◆ TASK INSTRUCTIONS: Pull out, word for word, the lines of the material running from the line that contains "Viewport: 648px width, 679px height." through the line that contains "click(x=770, y=469)", both lines included.
============================================================
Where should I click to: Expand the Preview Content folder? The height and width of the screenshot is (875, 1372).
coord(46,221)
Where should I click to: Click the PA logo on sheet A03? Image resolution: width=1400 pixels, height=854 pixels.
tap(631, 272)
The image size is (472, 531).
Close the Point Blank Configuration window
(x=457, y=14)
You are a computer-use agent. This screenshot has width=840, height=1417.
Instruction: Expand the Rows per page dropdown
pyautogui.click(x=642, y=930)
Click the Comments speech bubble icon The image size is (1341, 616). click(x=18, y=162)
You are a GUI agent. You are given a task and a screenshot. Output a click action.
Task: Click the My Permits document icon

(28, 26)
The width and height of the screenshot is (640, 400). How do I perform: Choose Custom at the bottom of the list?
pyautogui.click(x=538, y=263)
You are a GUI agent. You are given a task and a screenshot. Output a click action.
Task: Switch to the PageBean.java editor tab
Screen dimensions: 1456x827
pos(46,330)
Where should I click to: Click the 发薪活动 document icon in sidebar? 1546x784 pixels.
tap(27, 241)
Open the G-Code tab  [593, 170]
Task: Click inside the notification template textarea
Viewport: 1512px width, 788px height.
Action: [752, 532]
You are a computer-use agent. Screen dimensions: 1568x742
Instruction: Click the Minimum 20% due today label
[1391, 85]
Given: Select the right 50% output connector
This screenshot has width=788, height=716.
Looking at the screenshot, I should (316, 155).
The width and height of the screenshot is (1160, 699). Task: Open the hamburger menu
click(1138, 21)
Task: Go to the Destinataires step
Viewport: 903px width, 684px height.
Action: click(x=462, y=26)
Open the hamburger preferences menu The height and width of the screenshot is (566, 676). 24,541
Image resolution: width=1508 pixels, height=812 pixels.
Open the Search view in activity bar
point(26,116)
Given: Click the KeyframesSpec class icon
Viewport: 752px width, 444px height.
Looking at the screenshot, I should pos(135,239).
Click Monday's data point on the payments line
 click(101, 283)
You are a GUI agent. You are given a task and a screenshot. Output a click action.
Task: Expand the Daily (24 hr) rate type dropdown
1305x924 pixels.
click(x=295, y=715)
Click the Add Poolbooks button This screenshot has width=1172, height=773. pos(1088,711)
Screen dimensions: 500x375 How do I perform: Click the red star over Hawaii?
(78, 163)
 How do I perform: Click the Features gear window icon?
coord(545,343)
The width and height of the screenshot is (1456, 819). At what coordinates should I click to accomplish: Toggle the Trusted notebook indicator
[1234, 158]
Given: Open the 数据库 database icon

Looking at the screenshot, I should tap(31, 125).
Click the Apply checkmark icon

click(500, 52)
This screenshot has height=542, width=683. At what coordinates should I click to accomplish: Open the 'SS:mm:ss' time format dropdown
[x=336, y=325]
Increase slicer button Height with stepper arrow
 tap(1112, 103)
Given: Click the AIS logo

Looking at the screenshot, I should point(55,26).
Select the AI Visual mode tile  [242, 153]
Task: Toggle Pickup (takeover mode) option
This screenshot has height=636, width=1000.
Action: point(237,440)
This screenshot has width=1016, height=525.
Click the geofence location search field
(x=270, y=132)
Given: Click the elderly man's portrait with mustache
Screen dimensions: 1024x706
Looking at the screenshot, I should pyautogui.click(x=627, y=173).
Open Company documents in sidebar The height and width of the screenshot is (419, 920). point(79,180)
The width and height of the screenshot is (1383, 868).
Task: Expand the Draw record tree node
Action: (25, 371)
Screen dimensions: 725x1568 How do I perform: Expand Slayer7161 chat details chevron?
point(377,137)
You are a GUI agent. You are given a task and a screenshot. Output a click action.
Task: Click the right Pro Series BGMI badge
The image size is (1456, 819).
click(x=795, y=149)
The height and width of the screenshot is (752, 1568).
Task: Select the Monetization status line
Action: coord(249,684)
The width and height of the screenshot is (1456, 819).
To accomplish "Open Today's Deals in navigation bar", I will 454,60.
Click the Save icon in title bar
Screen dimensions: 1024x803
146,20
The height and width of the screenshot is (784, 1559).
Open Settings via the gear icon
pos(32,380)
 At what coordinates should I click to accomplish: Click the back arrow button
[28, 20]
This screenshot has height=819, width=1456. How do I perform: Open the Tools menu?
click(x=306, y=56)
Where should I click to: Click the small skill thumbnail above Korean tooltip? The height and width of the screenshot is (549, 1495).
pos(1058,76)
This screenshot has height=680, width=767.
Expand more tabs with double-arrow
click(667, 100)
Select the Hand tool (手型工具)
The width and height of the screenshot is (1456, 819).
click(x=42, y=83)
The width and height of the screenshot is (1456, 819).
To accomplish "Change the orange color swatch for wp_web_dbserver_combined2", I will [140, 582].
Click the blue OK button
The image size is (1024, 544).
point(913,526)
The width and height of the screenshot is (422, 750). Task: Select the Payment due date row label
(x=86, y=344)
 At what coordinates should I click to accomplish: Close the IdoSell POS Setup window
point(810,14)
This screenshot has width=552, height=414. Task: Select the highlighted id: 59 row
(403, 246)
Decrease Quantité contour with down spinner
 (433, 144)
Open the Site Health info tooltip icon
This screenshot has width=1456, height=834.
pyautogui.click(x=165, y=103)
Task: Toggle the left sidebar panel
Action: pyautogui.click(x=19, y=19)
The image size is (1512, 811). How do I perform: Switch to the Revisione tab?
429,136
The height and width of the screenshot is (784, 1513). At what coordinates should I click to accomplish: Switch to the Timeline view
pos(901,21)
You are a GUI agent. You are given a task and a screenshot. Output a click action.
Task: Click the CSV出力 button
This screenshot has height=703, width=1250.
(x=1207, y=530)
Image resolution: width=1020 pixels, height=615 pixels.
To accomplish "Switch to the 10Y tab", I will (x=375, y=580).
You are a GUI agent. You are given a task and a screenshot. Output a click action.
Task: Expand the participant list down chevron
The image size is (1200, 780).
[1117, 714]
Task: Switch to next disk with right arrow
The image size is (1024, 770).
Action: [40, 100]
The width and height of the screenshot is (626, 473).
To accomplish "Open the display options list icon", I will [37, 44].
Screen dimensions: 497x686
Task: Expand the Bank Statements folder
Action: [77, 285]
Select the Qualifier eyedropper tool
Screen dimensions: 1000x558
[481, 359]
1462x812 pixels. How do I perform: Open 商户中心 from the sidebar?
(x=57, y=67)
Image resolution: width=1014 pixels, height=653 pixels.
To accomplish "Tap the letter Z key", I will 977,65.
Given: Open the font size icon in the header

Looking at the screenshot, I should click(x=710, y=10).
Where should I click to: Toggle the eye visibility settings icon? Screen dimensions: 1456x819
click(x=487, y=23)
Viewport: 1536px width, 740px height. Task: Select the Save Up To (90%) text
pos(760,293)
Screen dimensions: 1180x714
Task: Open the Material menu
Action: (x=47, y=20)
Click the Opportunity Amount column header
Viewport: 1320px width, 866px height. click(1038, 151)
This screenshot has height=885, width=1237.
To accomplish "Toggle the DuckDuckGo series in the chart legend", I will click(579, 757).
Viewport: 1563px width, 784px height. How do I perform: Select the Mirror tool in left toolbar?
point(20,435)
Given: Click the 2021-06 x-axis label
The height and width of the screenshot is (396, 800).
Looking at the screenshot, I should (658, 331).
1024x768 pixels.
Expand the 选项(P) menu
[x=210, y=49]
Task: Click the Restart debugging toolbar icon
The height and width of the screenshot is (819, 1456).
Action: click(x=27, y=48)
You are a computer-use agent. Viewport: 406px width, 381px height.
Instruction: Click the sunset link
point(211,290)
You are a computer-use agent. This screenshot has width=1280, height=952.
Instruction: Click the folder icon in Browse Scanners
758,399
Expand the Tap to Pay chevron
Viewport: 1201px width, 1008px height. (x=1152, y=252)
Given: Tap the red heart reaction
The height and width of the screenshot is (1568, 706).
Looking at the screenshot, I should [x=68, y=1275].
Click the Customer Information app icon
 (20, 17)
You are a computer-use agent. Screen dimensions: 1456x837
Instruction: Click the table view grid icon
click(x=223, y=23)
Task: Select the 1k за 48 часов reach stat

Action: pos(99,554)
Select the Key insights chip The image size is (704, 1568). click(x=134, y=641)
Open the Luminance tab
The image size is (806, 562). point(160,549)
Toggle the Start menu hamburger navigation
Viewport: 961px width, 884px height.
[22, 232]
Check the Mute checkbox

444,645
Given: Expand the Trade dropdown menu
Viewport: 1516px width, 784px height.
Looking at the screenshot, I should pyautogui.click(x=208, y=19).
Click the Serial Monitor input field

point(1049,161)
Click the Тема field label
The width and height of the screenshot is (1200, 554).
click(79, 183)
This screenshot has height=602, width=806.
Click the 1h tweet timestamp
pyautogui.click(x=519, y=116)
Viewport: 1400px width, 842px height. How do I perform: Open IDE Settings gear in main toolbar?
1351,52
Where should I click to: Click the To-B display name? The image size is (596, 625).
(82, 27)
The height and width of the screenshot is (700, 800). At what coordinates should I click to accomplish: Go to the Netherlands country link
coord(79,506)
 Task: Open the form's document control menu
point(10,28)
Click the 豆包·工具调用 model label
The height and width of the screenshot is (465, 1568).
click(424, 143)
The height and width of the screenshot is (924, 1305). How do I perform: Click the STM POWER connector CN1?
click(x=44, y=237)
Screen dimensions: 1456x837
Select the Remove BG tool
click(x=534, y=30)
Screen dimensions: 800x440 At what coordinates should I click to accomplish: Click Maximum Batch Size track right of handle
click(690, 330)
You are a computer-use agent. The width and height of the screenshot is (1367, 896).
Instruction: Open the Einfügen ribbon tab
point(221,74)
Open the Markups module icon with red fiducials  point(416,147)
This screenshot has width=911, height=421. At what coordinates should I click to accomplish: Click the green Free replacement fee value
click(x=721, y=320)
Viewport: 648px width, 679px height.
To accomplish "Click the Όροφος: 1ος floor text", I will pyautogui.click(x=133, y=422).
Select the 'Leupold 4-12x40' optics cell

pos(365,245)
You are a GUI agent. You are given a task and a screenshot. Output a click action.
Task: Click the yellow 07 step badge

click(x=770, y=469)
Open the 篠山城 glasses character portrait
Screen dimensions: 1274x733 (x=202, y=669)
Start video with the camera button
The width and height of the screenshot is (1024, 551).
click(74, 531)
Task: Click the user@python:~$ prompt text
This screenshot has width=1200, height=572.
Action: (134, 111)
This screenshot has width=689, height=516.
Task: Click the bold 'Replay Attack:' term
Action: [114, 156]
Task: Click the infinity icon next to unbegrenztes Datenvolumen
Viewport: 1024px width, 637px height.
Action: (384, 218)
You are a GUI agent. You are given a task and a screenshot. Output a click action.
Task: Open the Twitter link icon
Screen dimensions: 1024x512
============================================================
◆ RESULT:
Viewport: 648px width, 679px height.
To accomplish "Click the Όροφος: 1ος floor text", I will pyautogui.click(x=133, y=422).
Select the 'Leupold 4-12x40' optics cell

pos(365,245)
You are a GUI agent. You are given a task and a screenshot. Output a click action.
Task: Click the yellow 07 step badge

click(x=770, y=469)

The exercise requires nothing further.